--- Record set ---
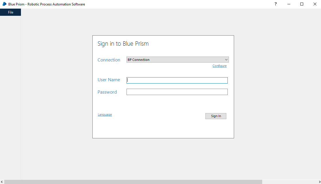Open the File menu
The width and height of the screenshot is (321, 184).
coord(11,12)
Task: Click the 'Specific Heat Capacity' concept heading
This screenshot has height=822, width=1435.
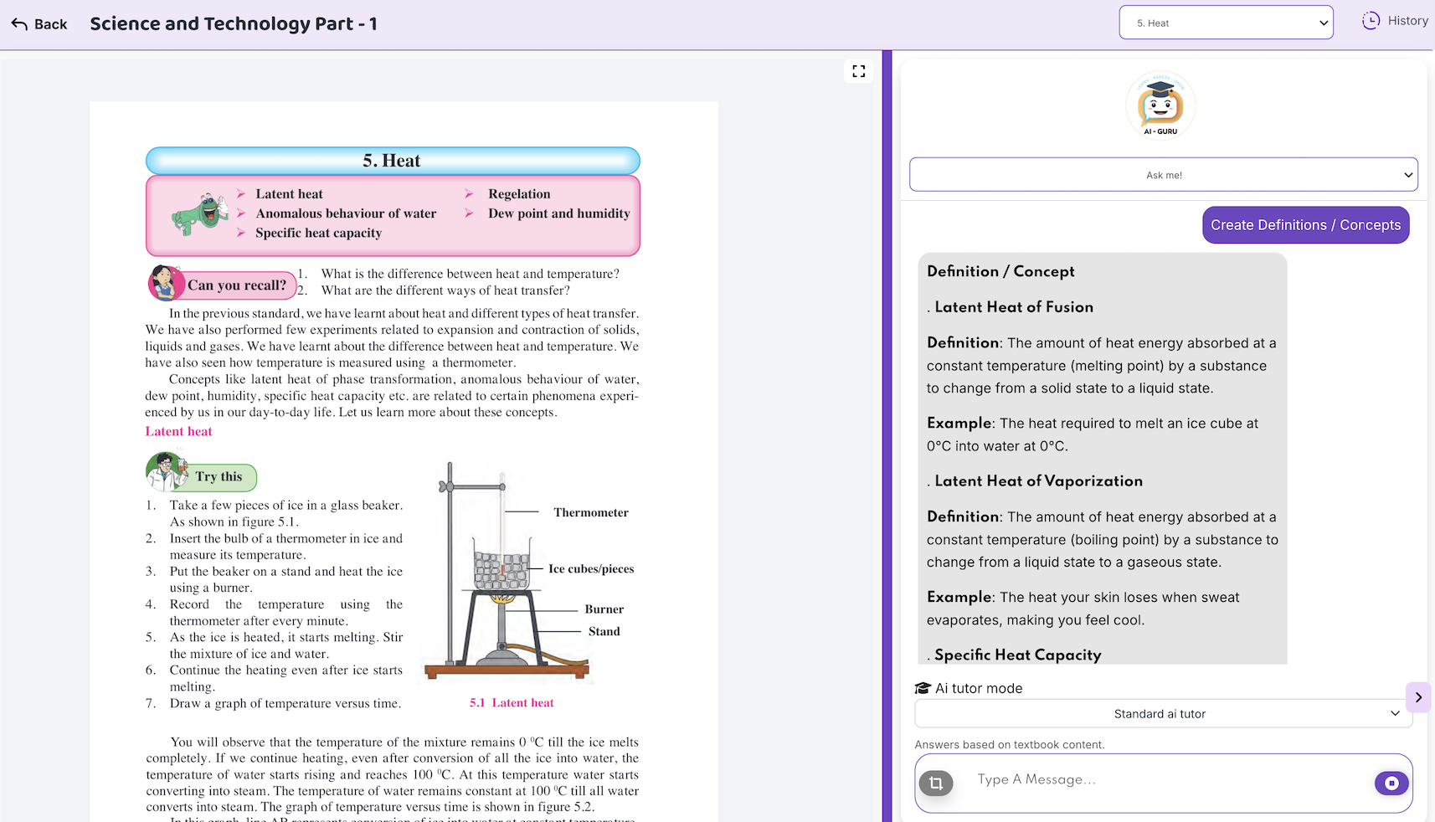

--- Exercise ---
This task calls for the lines from the line holding "Task: Click the" through the last line above, restated word for word with both ends included and the pictures dropped.

--- Task response ---
Task: Click the 'Specific Heat Capacity' concept heading
This screenshot has height=822, width=1435.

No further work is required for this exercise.